§ **Requirement**
Below is a listing. Set down exactly the lines from the one containing "Image resolution: width=617, height=2576." through the one containing "Learn More (237, 1973)", both ends included, and leave out the rest.

§ **Data**
• • • • • • •
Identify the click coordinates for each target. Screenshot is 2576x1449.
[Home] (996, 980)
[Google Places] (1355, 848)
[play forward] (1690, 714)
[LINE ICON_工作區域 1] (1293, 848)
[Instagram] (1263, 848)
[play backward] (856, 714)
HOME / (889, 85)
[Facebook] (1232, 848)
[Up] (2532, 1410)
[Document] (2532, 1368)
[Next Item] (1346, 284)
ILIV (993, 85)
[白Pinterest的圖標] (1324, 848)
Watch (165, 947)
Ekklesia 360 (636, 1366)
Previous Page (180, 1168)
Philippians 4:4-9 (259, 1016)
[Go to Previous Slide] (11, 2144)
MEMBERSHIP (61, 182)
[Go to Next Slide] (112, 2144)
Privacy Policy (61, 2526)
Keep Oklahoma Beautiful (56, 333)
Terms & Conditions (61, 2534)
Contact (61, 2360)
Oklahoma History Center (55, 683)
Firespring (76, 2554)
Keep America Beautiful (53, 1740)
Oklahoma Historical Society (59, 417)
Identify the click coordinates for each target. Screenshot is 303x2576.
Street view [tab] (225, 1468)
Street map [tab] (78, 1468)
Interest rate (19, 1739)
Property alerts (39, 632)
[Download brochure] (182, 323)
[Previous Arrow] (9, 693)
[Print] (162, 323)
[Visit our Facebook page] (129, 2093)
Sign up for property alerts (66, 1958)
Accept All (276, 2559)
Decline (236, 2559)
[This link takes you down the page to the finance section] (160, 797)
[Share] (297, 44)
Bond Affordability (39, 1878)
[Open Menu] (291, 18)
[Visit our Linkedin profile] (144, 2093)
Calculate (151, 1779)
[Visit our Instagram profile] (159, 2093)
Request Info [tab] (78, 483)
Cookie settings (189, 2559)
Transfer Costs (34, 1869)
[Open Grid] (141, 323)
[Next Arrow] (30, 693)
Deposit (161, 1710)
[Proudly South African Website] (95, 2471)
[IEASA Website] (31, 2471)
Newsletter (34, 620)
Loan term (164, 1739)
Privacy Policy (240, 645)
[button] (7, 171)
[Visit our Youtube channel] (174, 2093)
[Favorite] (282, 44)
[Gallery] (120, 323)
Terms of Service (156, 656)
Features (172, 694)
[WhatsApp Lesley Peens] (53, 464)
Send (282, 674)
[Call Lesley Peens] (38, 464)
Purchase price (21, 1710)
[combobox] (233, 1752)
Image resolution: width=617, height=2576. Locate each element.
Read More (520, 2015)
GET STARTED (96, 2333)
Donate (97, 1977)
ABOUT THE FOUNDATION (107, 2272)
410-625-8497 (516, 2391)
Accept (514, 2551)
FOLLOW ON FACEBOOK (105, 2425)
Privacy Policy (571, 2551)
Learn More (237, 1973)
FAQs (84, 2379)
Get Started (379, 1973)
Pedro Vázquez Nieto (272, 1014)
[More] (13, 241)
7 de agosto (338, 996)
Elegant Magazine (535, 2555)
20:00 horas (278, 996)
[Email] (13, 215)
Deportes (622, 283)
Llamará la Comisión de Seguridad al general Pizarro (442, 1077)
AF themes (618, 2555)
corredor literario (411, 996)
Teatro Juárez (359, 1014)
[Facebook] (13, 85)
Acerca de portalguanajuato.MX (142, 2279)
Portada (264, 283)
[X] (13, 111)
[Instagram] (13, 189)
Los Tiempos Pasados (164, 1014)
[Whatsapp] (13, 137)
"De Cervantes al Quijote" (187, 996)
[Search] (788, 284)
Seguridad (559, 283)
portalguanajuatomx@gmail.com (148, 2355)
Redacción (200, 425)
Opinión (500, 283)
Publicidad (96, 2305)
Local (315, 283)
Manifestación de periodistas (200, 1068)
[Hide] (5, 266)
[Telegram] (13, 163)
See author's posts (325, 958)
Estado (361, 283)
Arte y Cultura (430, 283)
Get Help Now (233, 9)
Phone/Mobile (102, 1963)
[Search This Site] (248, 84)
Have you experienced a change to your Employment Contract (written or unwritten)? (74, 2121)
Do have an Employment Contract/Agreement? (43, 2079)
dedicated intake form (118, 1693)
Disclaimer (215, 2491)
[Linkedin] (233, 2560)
• • • • • • •
§ **Response area**
Image resolution: width=617, height=2576. Locate each element.
Read More (520, 2015)
GET STARTED (96, 2333)
Donate (97, 1977)
ABOUT THE FOUNDATION (107, 2272)
410-625-8497 (516, 2391)
Accept (514, 2551)
FOLLOW ON FACEBOOK (105, 2425)
Privacy Policy (571, 2551)
Learn More (237, 1973)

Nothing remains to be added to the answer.